I used a version of this on both the AT and PCT. My main food resupply
came from home, but I mailed a "carry-forward" box to myself at each "next"
resupply stop. The carry-forward box started out as a cardboard box (which
quickly fell apart) and wound up as a light-weight plastic tool box (could
be locked, had a handle for easy carrying, same box lasted for both hikes).
At first we just put "spare" stuff in it (toenail clippers, extra duct
tape, boot dope, hair clippers, filter elements, etc.), but it quickly
filled up with odds and ends (mostly food!) that we knew we might want at
the next stop or that we were too cheap to throw away <g>. One of my
favorite items in the carry-forward box was a big bottle of aloe gel...my
son and I used all of it during our PCT hike.
>...We found ourselves captive a couple times where we had to wait or slow
>down >or hustle like heck to make post office hours....
JUST "a couple times" <VBG>? It seems that we kept getting ourselves on a
schedule that GUARANTEED that we would hit town just after the Post Office
closed for the weekend!
The carry-forward box turned out to be a bit of a hinderance here. We
wanted to be able to pick up our mail drop when we hit town, use the stuff
in the carry-forward box, and then mail the carry-forward box to the next
resupply point as we left town. Often that was in on one day, stay
overnight, and then out the next morning. Unfortunately, when you did it
this way, BOTH days had to be "open" Post Office days <f>. Fortunately,
many of the Post Masters for the itty-bitty Post Offices were quite willing
to drop by and open up on Sunday so we could get/mail our stuff <g>.
We modified our approach during the last part of our PCT hike: we mailed
the carry-forward box to every other resupply point and usually stayed
overnight at those towns. We did an "in before b'fast, pick up mail, and
out after lunch" at the ones in between.
>...By buying your food at the larger towns you can save some time, vary
>your >diet, and save $ on postage. Even buying in town and mailing your
>food ahead >may be cheaper than sending the food parcels from your home
This is an interesting approach. I choose to be "interactively" resupplied
by mail for a number of reasons:
I get to prepare all my food ahead of time exactly the way that I like it;
I get significant economies of scale when buying that much food at one time
(my post-hike calculations for the AT and the PCT showed that I spent LESS
money for food on the trail than I would have at home...including the
I still get to adjust my resupply items (with only about a week's lag);
I get to swap out my other gear via the resupply boxes;
I only have to spend a small amount of time at each resupply stop "fussing"

## [Information given]
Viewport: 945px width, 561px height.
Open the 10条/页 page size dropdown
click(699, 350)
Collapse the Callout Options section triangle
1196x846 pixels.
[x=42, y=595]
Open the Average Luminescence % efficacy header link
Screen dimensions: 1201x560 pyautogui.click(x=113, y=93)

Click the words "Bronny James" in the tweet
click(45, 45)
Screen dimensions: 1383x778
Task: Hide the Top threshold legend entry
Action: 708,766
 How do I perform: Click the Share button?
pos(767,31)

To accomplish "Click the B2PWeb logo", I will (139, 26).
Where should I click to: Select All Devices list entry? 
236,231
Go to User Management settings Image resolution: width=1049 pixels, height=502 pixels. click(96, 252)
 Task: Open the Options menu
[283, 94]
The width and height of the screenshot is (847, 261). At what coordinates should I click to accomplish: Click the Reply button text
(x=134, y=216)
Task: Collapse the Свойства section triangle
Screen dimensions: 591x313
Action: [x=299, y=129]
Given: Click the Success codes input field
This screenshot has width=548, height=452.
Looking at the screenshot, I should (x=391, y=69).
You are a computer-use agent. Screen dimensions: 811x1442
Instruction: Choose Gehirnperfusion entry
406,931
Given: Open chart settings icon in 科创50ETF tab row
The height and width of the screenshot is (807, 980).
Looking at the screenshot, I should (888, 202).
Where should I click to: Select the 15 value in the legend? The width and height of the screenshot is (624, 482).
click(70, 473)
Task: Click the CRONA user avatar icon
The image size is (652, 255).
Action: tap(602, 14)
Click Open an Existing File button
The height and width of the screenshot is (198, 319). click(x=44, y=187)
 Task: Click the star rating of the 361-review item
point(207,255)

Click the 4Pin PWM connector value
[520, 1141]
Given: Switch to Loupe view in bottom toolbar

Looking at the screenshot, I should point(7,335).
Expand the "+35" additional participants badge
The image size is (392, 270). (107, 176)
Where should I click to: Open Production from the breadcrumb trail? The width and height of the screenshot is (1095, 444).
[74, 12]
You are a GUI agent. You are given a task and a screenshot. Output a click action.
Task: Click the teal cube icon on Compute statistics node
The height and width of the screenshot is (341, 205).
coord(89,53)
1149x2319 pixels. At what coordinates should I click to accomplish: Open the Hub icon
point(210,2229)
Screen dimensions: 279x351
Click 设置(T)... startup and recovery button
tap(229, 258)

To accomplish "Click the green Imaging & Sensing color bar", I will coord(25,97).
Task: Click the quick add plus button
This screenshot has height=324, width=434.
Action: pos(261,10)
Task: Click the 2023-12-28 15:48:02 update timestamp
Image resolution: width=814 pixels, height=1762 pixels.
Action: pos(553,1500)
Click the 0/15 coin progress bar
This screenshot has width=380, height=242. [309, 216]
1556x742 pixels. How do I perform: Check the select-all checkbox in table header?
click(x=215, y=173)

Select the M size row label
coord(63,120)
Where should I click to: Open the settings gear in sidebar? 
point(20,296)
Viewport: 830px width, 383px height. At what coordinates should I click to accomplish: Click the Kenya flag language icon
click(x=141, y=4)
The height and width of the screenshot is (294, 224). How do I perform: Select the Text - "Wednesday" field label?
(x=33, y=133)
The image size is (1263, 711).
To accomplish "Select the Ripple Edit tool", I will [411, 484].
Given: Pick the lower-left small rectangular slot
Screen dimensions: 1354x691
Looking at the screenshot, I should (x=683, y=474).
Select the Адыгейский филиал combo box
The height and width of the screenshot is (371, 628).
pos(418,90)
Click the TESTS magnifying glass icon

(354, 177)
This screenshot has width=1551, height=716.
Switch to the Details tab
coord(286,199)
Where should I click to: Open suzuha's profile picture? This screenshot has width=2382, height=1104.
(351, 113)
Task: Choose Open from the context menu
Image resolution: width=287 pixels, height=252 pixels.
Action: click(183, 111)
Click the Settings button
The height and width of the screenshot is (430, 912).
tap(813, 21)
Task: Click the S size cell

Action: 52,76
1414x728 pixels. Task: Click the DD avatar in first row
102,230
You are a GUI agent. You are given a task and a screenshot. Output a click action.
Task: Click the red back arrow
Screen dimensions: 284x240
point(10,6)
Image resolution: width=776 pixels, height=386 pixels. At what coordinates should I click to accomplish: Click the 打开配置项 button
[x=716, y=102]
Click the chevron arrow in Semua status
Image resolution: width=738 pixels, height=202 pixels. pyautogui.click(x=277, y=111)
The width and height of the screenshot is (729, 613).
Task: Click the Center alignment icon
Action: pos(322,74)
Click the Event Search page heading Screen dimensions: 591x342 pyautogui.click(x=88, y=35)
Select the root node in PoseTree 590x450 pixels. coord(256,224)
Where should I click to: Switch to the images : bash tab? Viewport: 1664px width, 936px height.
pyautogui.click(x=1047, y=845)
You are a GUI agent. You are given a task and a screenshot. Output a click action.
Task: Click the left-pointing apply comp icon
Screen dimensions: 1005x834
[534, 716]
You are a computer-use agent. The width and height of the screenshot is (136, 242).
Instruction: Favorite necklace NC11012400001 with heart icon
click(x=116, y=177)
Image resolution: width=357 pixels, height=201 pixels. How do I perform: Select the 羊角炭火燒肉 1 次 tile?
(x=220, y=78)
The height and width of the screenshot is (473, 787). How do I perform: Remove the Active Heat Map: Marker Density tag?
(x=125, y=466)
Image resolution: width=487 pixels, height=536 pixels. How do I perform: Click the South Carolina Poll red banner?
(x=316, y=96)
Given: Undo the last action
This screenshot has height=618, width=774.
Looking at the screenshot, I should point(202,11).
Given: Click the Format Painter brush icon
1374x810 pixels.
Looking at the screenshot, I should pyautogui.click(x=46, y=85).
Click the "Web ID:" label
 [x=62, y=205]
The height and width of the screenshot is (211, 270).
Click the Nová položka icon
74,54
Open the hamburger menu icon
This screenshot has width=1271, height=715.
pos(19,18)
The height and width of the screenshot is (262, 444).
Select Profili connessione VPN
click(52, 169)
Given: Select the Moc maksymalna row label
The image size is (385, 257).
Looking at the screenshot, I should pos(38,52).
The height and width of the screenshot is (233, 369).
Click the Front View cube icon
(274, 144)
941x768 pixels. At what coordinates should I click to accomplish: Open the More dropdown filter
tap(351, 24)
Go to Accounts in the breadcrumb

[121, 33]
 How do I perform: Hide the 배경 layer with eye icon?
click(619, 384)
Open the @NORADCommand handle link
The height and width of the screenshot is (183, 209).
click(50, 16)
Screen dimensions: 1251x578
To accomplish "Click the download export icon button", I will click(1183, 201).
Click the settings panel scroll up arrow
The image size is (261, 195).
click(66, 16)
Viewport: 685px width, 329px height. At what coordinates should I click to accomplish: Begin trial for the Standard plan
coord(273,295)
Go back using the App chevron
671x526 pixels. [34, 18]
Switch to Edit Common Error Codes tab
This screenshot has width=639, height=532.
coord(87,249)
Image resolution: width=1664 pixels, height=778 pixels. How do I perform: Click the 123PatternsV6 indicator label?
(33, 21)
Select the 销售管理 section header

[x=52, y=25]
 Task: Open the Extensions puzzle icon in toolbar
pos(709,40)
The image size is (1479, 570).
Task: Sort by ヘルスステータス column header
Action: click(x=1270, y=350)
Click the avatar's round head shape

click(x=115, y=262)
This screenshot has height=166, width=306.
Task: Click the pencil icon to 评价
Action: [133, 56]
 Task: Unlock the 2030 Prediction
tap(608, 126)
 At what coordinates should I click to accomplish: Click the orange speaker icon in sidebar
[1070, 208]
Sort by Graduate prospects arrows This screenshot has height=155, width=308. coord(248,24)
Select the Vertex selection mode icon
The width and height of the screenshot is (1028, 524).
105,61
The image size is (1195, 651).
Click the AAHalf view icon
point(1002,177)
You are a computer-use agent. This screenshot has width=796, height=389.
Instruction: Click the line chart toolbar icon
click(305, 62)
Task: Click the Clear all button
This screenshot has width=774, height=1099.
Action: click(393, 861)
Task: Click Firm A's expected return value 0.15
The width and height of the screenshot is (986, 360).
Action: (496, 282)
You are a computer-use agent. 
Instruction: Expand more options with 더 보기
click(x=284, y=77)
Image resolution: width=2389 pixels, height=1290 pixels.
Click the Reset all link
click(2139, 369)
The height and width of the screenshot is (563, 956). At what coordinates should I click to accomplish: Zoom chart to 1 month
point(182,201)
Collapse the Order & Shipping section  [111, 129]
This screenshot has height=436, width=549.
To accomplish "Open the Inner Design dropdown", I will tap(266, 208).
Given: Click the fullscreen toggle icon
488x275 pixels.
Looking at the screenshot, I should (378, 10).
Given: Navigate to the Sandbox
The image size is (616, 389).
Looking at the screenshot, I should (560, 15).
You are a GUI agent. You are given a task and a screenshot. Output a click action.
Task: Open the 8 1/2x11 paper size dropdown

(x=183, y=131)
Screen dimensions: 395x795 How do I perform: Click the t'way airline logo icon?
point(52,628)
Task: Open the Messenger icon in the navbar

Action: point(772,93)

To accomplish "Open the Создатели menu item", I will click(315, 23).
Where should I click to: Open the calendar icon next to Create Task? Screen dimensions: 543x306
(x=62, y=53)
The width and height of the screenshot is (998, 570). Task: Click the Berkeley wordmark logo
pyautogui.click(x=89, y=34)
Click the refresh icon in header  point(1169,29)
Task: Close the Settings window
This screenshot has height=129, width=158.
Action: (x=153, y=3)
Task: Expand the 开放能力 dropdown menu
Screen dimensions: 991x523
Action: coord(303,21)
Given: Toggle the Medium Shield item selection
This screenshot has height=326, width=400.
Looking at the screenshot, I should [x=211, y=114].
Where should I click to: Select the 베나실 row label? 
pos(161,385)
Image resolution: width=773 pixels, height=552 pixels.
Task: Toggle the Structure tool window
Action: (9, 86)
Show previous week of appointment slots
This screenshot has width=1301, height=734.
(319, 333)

## [What is required]
Reproduce the passage on hiking resupply by mail word for word, everything from "resupply stop. The" down to "our PCT hike.".

## [Written solution]
resupply stop. The carry-forward box started out as a cardboard box (which
quickly fell apart) and wound up as a light-weight plastic tool box (could
be locked, had a handle for easy carrying, same box lasted for both hikes).
At first we just put "spare" stuff in it (toenail clippers, extra duct
tape, boot dope, hair clippers, filter elements, etc.), but it quickly
filled up with odds and ends (mostly food!) that we knew we might want at
the next stop or that we were too cheap to throw away <g>. One of my
favorite items in the carry-forward box was a big bottle of aloe gel...my
son and I used all of it during our PCT hike.